Stated exercise 1:
Reproduce the listing verbatim, covering the stretch from its first line through the line that contains "tap(102, 83)".
═══ Passage given
I went into this latest instalment of The Last Frontier, titled “Arnaq,” expecting a tight thriller as the manhunt intensifies, and overall I found plenty to like, even if a few elements held the pace back. From the moment the story shifts its attention more firmly onto the personal stakes for Frank Remnick (played by Jason Clarke), it becomes clearer that this isn’t just about a fugitive on the run, but about what he means to the world he’s trying to protect and what that world may cost him. On the plus side, the episode leans into character vulnerability, and the direction delivers a strong sense of place. On the other side, some of the plotting feels slightly too broad for the runtime, and some emotional beats don’t quite land in the way they could.
In “Arnaq,” Frank is pulled in two directions: his continuing professional obligation to contain the chaos unleashed by the crashed prison transport, and his increasingly frantic personal concern for his missing son Luke Remnick. The CIA, represented in part by Sidney Scofield (Haley Bennett), ratchets up its involvement as Havlock’s plan enters a new phase; the hard-drive/macguffin subplot with “Archive 6” keeps ticking along. The shift in emphasis toward Luke gives the series a more intimate dimension: the father-son gap, the past decisions that led them here, the quiet dread that the missing child might have wandered into territory Frank knows only too well. That emotional core is handled with a decent amount of restraint. Clarke’s performance shows weariness, grit, and underlying fear, and in scenes where the show slows down to let Frank absorb what he might lose, it works well.
══════
═══ Records for this task
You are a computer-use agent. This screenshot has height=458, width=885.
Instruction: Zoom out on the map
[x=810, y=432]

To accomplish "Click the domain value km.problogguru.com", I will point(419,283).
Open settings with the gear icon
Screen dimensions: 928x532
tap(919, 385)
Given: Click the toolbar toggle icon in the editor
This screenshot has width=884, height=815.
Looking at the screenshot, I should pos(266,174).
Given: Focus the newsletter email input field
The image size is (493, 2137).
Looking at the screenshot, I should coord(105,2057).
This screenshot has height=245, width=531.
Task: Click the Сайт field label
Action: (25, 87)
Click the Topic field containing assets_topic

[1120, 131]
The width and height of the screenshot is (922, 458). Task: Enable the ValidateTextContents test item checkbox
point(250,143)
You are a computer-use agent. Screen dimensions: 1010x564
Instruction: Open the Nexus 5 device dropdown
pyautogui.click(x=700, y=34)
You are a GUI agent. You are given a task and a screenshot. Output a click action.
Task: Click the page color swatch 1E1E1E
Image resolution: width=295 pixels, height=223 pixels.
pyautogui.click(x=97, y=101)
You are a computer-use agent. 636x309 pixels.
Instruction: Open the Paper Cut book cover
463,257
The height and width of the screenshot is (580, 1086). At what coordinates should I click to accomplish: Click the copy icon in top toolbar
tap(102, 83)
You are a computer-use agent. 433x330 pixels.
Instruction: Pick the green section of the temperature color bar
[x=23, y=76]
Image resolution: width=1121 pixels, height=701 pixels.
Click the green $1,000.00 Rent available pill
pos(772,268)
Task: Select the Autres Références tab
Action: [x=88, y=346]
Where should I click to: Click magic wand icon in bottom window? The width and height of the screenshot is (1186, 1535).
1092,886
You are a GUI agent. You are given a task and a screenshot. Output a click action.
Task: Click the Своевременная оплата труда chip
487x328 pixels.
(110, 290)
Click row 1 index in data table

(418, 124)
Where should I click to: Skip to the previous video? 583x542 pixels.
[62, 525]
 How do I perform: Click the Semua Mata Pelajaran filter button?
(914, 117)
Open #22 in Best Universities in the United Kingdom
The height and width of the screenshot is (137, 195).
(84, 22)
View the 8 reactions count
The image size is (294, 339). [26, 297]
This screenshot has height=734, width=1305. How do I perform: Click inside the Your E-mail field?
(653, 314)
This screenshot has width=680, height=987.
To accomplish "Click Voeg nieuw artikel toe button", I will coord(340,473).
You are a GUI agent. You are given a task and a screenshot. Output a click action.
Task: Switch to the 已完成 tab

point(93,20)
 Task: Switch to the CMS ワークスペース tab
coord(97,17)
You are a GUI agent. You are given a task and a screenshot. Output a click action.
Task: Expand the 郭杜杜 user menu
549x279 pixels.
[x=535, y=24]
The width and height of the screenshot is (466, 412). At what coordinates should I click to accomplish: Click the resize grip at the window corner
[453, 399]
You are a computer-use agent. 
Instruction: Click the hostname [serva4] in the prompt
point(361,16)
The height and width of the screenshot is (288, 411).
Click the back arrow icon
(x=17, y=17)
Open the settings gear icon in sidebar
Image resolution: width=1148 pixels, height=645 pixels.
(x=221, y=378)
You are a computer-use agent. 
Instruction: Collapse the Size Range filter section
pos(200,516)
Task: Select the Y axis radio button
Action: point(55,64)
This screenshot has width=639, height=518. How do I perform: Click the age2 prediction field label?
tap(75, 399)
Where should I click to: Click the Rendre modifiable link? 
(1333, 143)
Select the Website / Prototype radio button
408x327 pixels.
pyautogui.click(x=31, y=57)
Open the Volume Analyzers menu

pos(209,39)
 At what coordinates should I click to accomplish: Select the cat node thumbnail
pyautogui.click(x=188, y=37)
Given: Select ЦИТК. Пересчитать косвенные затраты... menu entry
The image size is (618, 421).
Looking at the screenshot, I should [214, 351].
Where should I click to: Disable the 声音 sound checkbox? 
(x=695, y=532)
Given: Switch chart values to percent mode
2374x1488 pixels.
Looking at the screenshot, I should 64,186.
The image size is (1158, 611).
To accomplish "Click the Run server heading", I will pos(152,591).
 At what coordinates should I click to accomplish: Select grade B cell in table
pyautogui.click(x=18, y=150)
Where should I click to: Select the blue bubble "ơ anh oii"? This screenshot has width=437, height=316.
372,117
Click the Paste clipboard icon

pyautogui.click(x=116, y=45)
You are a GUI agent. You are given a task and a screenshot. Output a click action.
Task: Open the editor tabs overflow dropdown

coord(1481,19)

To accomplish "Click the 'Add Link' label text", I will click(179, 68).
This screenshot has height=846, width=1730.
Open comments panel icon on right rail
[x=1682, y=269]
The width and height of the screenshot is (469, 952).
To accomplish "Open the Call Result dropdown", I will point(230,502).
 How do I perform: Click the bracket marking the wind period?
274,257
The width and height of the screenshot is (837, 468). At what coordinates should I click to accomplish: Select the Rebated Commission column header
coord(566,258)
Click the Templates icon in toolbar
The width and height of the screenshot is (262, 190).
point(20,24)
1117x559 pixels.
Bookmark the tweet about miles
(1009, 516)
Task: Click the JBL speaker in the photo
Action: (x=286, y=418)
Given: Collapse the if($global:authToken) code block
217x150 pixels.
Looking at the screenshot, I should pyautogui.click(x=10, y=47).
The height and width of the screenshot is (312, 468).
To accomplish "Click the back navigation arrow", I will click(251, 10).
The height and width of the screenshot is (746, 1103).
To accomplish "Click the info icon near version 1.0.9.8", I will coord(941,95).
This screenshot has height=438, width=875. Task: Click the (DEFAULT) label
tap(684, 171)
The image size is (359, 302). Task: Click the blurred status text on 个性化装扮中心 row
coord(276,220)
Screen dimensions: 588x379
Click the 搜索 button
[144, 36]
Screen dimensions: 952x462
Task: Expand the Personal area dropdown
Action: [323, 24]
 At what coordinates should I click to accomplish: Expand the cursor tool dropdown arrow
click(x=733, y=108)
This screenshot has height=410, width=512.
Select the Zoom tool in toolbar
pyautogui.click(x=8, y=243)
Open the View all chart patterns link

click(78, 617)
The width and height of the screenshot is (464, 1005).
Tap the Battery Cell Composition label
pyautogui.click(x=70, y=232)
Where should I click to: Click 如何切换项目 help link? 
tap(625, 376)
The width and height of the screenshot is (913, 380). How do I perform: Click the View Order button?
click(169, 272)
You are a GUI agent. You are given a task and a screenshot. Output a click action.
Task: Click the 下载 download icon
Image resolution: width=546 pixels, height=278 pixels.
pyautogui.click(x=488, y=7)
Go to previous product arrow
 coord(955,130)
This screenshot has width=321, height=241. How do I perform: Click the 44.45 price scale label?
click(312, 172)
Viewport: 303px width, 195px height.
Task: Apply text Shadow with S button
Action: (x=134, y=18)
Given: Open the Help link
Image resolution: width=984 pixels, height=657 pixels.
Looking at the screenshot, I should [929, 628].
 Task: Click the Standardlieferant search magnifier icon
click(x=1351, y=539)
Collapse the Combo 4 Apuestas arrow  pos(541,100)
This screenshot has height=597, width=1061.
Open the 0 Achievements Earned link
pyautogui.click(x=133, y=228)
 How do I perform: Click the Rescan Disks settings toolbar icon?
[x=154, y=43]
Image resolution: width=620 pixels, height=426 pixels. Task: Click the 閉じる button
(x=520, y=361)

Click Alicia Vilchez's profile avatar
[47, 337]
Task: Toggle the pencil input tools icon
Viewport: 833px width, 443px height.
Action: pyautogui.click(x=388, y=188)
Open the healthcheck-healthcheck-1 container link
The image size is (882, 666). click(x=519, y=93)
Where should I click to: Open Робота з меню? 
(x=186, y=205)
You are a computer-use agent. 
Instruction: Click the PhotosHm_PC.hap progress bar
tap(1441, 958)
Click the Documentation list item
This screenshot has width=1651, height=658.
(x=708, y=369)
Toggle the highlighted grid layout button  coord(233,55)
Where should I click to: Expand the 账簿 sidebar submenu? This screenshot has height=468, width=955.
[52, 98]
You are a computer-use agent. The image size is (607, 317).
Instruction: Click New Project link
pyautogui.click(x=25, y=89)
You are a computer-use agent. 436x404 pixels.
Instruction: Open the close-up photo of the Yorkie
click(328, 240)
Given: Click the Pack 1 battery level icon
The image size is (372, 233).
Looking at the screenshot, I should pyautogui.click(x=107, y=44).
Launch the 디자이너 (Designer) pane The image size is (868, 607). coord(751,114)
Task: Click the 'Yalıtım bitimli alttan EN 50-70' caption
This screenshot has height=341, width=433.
══════
Stated exercise 2:
Pick up the review of the "Arnaq" episode of The Last Frontier and continue it from the point where it stops.

Answer 1:
You are a computer-use agent. This screenshot has height=458, width=885.
Instruction: Zoom out on the map
[x=810, y=432]

To accomplish "Click the domain value km.problogguru.com", I will point(419,283).
Open settings with the gear icon
Screen dimensions: 928x532
tap(919, 385)
Given: Click the toolbar toggle icon in the editor
This screenshot has width=884, height=815.
Looking at the screenshot, I should pos(266,174).
Given: Focus the newsletter email input field
The image size is (493, 2137).
Looking at the screenshot, I should coord(105,2057).
This screenshot has height=245, width=531.
Task: Click the Сайт field label
Action: (25, 87)
Click the Topic field containing assets_topic

[1120, 131]
The width and height of the screenshot is (922, 458). Task: Enable the ValidateTextContents test item checkbox
point(250,143)
You are a computer-use agent. Screen dimensions: 1010x564
Instruction: Open the Nexus 5 device dropdown
pyautogui.click(x=700, y=34)
You are a GUI agent. You are given a task and a screenshot. Output a click action.
Task: Click the page color swatch 1E1E1E
Image resolution: width=295 pixels, height=223 pixels.
pyautogui.click(x=97, y=101)
You are a computer-use agent. 636x309 pixels.
Instruction: Open the Paper Cut book cover
463,257
The height and width of the screenshot is (580, 1086). At what coordinates should I click to accomplish: Click the copy icon in top toolbar
tap(102, 83)

Answer 2:
Visually, the episode remains strong. The Alaskan (or Alaskan-lookalike) wilderness setting continues to be one of its best assets. The art direction, production design, and cinematography combine to evoke a chill, an isolation, a sense that the environment is an antagonist in its own right. Even in conversations, the long quiet shots, the ambient sound of wind or snow or forest, help reinforce that this is tougher than just a criminal chase, it’s a battle in a place where help is far away and the margin for error is thin. I appreciated how the camera didn’t always rush in for close-ups but sometimes held back, allowing space for the actors to breathe, letting the dread settle in.
Character‐wise, the intersection of Frank’s professional and personal arcs pays off. The moment when he realises Luke has been in danger longer than he thought carries weight. The shift in Sidney from bureaucratic agent to someone forced into more personal involvement also works: we see her challenge her own assumptions, engage in dirty work, and question how far she’ll go. That kind of development adds credibility to what could otherwise be a one-note thriller. The subplot involving Luke’s predicament and his companion Kira hints at danger and moral ambiguity: someone young, unsure, caught between loyalty, survival, and fear. That helps make the stakes more than just “catch the bad guy.”
And yet—and this is where I landed on some reservations, some of the plotting feels too convenient, the logic occasionally stretches thin. The timing of discoveries, the way characters manage to find or not find people, and the way the CIA triage shifts happen, at times, feel orchestrated rather than organic. In a show that otherwise leans into grit and realism, those moments pull one out of immersion slightly. For example, decisions by characters that require them to wait or not wait, or to split resources in ways that don’t fully align with prior character logic, feel like the story needed them rather than the characters choosing them. That matters because once you’ve set up a world where survival and resource scarcity are key, you want the small choices to feel earned.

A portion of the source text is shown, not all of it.